Will Things Ever Be Normal Again?
Dealing With the Emotions of Change
February 10, 2013—Family dynamics can alter dramatically when the onset of a serious neurological disorder manifests itself in a child. This is because to one degree or another, the changes that occur from the child’s disorder also affect every other member of the family.
This is why after diagnosis parents often ask me, “Will things ever be normal again?” Perhaps what they really mean is, will things ever be easy again?
What has to be established is a “new normal” within the family. One which embraces and incorporates the disorder into a reasonable and functional way of life for everyone in the family, and one in which family members can maintain their sense of identity.
For example, a family whose child suffers from severe symptoms can feel that they have lost the freedom to go out to dinner or on family vacations because of the special needs child. That does not necessarily have to be the case.
I always suggest to families that they start by building a support system. Building a support system takes in a wide variety of people and services but it will help the family transition without having to surrender their world to the special needs of the child.

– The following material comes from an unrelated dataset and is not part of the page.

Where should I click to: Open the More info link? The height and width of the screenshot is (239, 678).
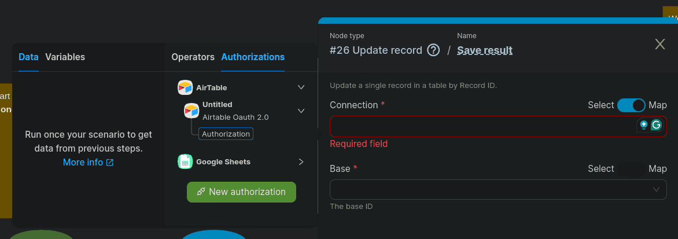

Following are some basic steps parents can take to begin building a support system:
- Properly educate the family about the child’s disorder so everyone understands what to expect.
- Build a list of phone numbers of family members and trusted friends for venting.
- Attend support groups for your child’s disorder and don’t be afraid to ask support group members to help out while offering the same service in return.
- Make available family counseling with a professional therapist and/or individual counseling for family members.
- Involve your child’s school for available educational and other related services.
A good support system takes time to build, but it needs to be established as soon as possible. Things may never be the same again, but that does not have to mean family members cannot build a new normal for themselves, one that supports parents, siblings and the special needs child.